***** SOURCE EXTRACT

You are viewing a plain text version of this content. The canonical link for it is here.

Posted to user@flink.apache.org by Pankaj Chand <pa...@gmail.com> on 2019/06/18 07:42:02 UTC

Role of Job Manager

I am trying to understand the role of Job Manager in Flink, and have come
across two possibly distinct interpretations.

1. The online documentation v1.8 signifies that there is at least one Job
Manager in a cluster, and it is closely tied to the cluster of machines, by
managing all jobs in that cluster of machines.

This signifies that Flink's Job Manager is much like Hadoop's Application
Manager.

2. The book, "Stream Processing with Apache Flink", writes that, "The Job
Manager is the master process that controls the execution of a single
application—each application is controlled by a different Job Manager."

This signifies that Flink defaults to one Job Manager per job, and the Job
Manager is closely tied to that single job, much like Hadoop's Application
Master for each job.

Please let me know which one is correct.

Pankaj

Re: Role of Job Manager

Posted by Pankaj Chand <pa...@gmail.com>.

Hi Biao,

Thank you for your reply!

Please let me know the url of the updated Flink documentation.

**********
***** DATA BLOCK

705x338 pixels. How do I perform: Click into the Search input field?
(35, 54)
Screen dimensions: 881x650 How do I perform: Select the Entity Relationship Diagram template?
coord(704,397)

**********

### [EXERCISE AIM]
Extend the mailing-list thread on Flink's Job Manager, picking up right after its final sentence.

### [EXPECTED OUTPUT]
The url of the outdated document is:
https://ci.apache.org/projects/flink/flink-docs-release-1.8/concepts/runtime.html


Another page which (tacitly) supports the outdated concept is:
https://ci.apache.org/projects/flink/flink-docs-stable/internals/job_scheduling.html


The website that hosts these pages is also the first result that comes up
when you Google Search for "Flink documentation", and it claims it is a
stable version. The url is:
https://ci.apache.org/projects/flink/flink-docs-stable/

Again, please let me know the url of the updated Flink documentation.

Thank you Biao and Eduardo!

Pankaj

On Tue, Jun 18, 2019 at 11:49 PM Biao Liu <mm...@gmail.com> wrote:

> Hi Pankaj,
>
> That's really a good question. There was a refactor of architecture
> before[1]. So there might be some descriptions used the outdated concept.
>
> Before refactoring, Job Manager is a centralized role. It controls whole
> cluster and all jobs which is described in your interpretation 1.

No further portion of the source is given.